Overview of YOLOv6. Model architecture diagram showing the redesigned network components and training strategies that have led to significant performance improvements. (a) The neck of YOLOv6 (N and S are shown). Note for M/L, RepBlocks is replaced with CSPStackRep. (b) The
structure of a BiC module. (c) A SimCSPSPPF block. (source).
Key Features
- Bi-directional Concatenation (BiC) Module: YOLOv6 introduces a BiC module in the neck of the detector, enhancing localization signals and delivering performance gains with negligible speed degradation.
- Anchor-Aided Training (AAT) Strategy: This model proposes AAT to enjoy the benefits of both anchor-based and anchor-free paradigms without compromising inference efficiency.
- Enhanced Backbone and Neck Design: By deepening YOLOv6 to include another stage in the backbone and neck, this model achieves state-of-the-art performance on the COCO dataset at high-resolution input.
- Self-Distillation Strategy: A new self-distillation strategy is implemented to boost the performance of smaller models of YOLOv6, enhancing the auxiliary regression branch during training and removing it at inference to avoid a marked speed decline.
Pre-trained Models
YOLOv6 provides various pre-trained models with different scales:
- YOLOv6-N: 37.5% AP on COCO val2017 at 1187 FPS with NVIDIA Tesla T4 GPU.
- YOLOv6-S: 45.0% AP at 484 FPS.
- YOLOv6-M: 50.0% AP at 226 FPS.
- YOLOv6-L: 52.8% AP at 116 FPS.
- YOLOv6-L6: State-of-the-art accuracy in real-time.

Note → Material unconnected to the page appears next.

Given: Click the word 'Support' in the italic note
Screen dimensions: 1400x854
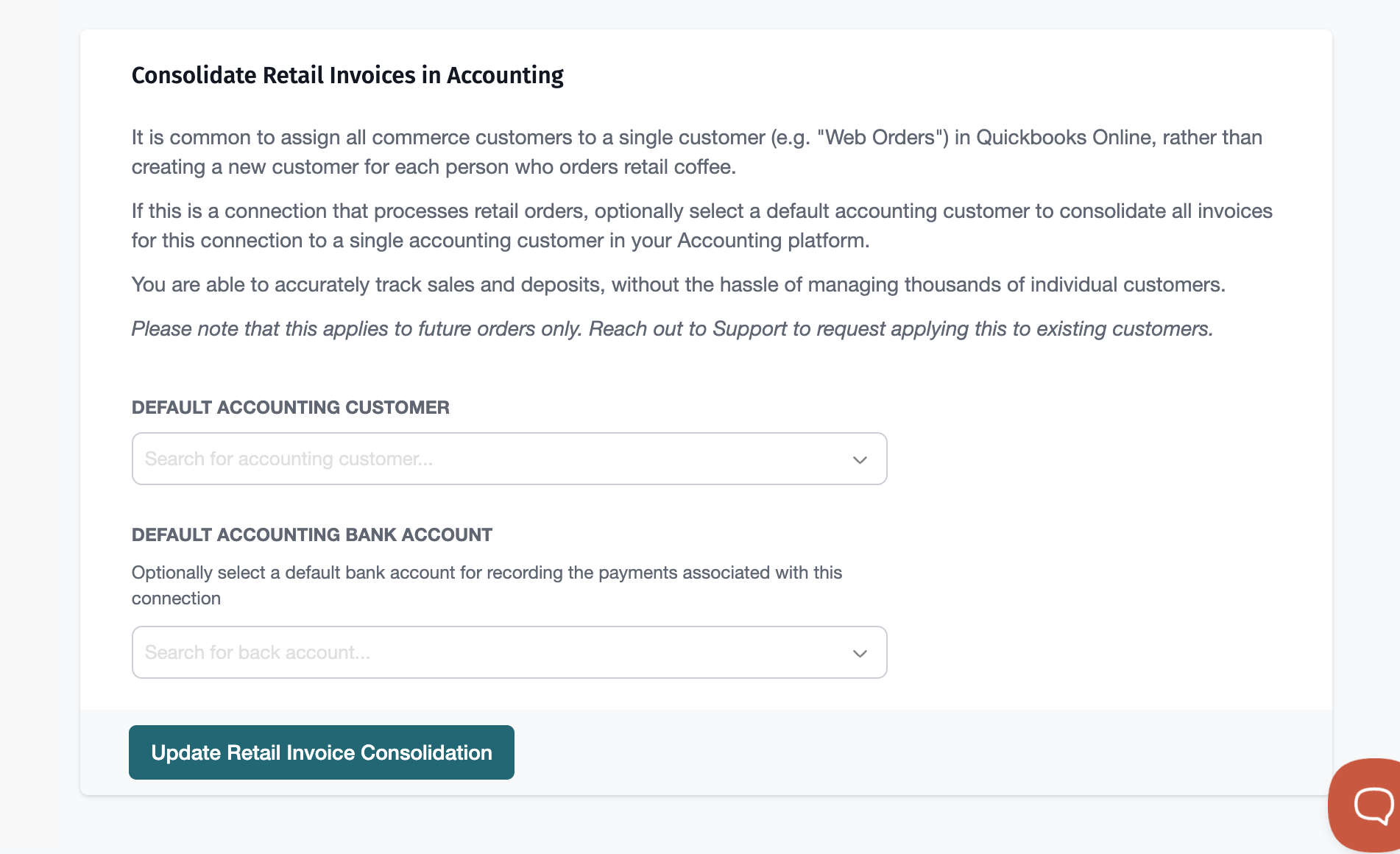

YOLOv6 also provides quantized models for different precisions and models optimized for mobile platforms.
Usage
Python API
from ultralytics import YOLO
model = YOLO("yolov6n.yaml") # build new model from scratch
model.info() # display model information
model.predict("path/to/image.jpg") # predict
Supported Tasks
| Model Type | Pre-trained Weights | Tasks Supported |
|---|---|---|
| YOLOv6-N | yolov6-n.pt |
Object Detection |
| YOLOv6-S | yolov6-s.pt |
Object Detection |
| YOLOv6-M | yolov6-m.pt |
Object Detection |
| YOLOv6-L | yolov6-l.pt |
Object Detection |
| YOLOv6-L6 | yolov6-l6.pt |
Object Detection |
Supported Modes
| Mode | Supported |
|---|---|
| Inference | ✔️ |
| Validation | ✔️ |
| Training | ✔️ |
Citations and Acknowledgements
We would like to acknowledge the authors for their significant contributions in the field of real-time object detection:
@misc{li2023yolov6,
title={YOLOv6 v3.0: A Full-Scale Reloading},
author={Chuyi Li and Lulu Li and Yifei Geng and Hongliang Jiang and Meng Cheng and Bo Zhang and Zaidan Ke and Xiaoming Xu and Xiangxiang Chu},
year={2023},
eprint={2301.05586},
archivePrefix={arXiv},
primaryClass={cs.CV}
}
The original YOLOv6 paper can be found on arXiv. The authors have made their work publicly available, and the codebase can be accessed on GitHub. We appreciate their efforts in advancing the field and making their work accessible to the broader community.